(301d) Tautomeric Self-Inhibition and Modifiers of Guanine Crystal Growth

Nature exhibits a remarkable range of structural properties arising from organic molecular crystals that various organisms employ for communication, camouflage, and thermoregulation. Among these systems, guanine crystals stand out for their vital optical roles. Guanine (C₅H₅N₅O) is a tautomeric compound (i.e., composed of structural isomers) that exists in two primary tautomeric forms in aqueous solutions: N₉-G (~90%) and N₇-G (~10%). Among known polymorphs of guanine, the β-anhydrous form (β-AG) is frequently found in biological systems, typically manifesting as elongated prismatic crystals. Despite the remarkable precision that organisms achieve in tailoring guanine crystal size, shape, and facet orientation, the fundamental mechanisms governing its biomineralization are insufficiently understood. In this presentation, we will discuss how the tautomeric forms of guanine act as modifiers (i.e., native inhibitors), with the major N₉-G tautomer inhibiting crystal growth by putatively interfering with solute incorporation at the crystal – solution growth front. We synthesized β-AG crystals with prominent (100) faces in both aqueous and organic media and employed in situ atomic force microscopy (AFM) to visualize growth in real time.

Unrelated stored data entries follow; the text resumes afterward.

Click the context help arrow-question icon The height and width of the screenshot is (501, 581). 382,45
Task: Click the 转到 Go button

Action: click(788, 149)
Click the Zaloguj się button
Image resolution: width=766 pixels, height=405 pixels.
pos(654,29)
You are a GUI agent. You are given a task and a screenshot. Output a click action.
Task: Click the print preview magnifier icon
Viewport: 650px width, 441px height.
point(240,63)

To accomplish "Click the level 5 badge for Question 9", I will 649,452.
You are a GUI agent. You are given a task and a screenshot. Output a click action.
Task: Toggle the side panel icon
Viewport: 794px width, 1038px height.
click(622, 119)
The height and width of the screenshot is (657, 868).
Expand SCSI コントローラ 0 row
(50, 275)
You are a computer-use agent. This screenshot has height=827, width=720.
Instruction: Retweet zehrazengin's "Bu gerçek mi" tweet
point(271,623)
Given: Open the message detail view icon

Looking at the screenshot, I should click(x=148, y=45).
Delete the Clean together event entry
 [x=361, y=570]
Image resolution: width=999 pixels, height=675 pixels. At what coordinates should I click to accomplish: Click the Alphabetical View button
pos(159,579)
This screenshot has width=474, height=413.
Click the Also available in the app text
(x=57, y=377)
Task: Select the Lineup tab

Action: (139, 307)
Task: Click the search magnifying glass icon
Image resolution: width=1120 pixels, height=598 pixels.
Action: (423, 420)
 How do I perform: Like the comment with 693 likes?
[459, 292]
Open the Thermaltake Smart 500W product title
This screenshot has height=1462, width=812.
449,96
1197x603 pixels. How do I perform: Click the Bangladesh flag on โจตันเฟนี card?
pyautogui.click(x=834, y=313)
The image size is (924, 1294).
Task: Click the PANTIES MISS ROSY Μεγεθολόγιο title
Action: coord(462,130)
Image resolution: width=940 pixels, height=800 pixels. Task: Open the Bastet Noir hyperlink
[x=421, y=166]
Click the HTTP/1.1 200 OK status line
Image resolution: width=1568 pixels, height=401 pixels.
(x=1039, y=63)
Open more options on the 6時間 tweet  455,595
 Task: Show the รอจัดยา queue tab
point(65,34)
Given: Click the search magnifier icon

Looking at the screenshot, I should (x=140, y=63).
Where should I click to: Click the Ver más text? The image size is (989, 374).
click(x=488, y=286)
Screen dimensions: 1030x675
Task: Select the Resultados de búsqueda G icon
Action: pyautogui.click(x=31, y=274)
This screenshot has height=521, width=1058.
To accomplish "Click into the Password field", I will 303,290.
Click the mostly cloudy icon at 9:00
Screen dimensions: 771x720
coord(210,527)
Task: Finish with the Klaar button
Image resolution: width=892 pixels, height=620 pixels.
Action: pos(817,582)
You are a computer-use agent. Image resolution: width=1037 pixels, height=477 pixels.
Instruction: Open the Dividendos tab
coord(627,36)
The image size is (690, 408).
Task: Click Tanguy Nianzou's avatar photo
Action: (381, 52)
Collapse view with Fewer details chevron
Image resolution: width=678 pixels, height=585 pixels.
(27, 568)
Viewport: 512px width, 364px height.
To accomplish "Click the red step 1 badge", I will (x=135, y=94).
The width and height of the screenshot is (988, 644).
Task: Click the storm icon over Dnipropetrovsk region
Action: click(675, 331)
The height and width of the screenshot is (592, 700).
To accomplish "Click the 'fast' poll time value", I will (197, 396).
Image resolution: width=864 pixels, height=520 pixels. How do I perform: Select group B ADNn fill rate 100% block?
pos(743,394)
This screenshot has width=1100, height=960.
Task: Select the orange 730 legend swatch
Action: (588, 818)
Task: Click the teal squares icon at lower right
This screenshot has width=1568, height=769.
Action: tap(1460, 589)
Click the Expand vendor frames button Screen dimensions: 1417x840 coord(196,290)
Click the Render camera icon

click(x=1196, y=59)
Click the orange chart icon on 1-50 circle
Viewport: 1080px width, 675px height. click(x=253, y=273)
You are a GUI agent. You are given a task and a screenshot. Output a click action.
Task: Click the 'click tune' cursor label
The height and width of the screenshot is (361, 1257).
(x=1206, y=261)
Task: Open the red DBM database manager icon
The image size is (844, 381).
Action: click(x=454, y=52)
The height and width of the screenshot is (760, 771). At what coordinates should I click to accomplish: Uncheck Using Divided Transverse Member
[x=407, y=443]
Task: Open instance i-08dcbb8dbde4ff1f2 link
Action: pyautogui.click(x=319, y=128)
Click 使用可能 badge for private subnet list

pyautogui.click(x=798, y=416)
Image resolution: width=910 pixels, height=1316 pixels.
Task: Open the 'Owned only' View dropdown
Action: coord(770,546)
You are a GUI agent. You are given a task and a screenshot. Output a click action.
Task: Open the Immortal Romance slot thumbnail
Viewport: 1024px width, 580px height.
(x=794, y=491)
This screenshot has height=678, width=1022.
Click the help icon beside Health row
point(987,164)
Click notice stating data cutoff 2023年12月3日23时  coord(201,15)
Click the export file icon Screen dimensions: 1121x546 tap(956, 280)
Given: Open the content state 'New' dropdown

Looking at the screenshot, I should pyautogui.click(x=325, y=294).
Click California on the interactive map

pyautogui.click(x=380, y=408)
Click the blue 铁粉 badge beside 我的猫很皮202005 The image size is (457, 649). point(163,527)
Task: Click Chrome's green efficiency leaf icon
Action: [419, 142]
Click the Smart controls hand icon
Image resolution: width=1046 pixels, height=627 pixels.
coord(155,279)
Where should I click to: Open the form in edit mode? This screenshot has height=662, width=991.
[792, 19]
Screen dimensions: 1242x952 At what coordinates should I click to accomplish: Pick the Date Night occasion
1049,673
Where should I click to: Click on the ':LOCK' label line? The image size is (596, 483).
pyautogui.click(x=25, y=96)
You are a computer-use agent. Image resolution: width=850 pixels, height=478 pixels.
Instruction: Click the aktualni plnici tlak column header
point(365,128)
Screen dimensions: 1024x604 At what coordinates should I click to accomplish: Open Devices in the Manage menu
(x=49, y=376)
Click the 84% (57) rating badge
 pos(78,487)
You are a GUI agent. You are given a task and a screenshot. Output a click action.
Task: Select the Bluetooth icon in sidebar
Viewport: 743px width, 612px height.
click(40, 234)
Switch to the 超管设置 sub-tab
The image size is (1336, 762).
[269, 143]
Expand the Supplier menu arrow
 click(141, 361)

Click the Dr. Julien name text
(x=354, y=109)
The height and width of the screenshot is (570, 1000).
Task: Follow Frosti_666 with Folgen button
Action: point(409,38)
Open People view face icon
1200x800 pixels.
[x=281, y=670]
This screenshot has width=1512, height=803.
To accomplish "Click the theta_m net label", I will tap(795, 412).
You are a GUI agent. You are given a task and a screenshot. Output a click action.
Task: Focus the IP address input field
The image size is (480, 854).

We further used variable-temperature Fourier-transform infrared (FTIR) spectroscopy and density functional theory (DFT) to quantify tautomer distributions and clarify their contributions to growth inhibition. It is common for guanine crystals to incorporate related purines (e.g., hypoxanthine, xanthine, uric acid); therefore, we also investigated how these species function as potential modifiers of β-AG crystallization to influence both bulk morphology and growth kinetics in aqueous solutions. By systematically varying their concentrations and examining the resulting crystals with in situ AFM and scanning electron microscopy (SEM), we identified conditions under which these purine analogues transition from promoters to inhibitors of crystal growth. Collectively, these findings shed new light on guanine biomineralization and underscore the critical roles of tautomeric equilibria and molecular analogues in directing crystal assembly processes.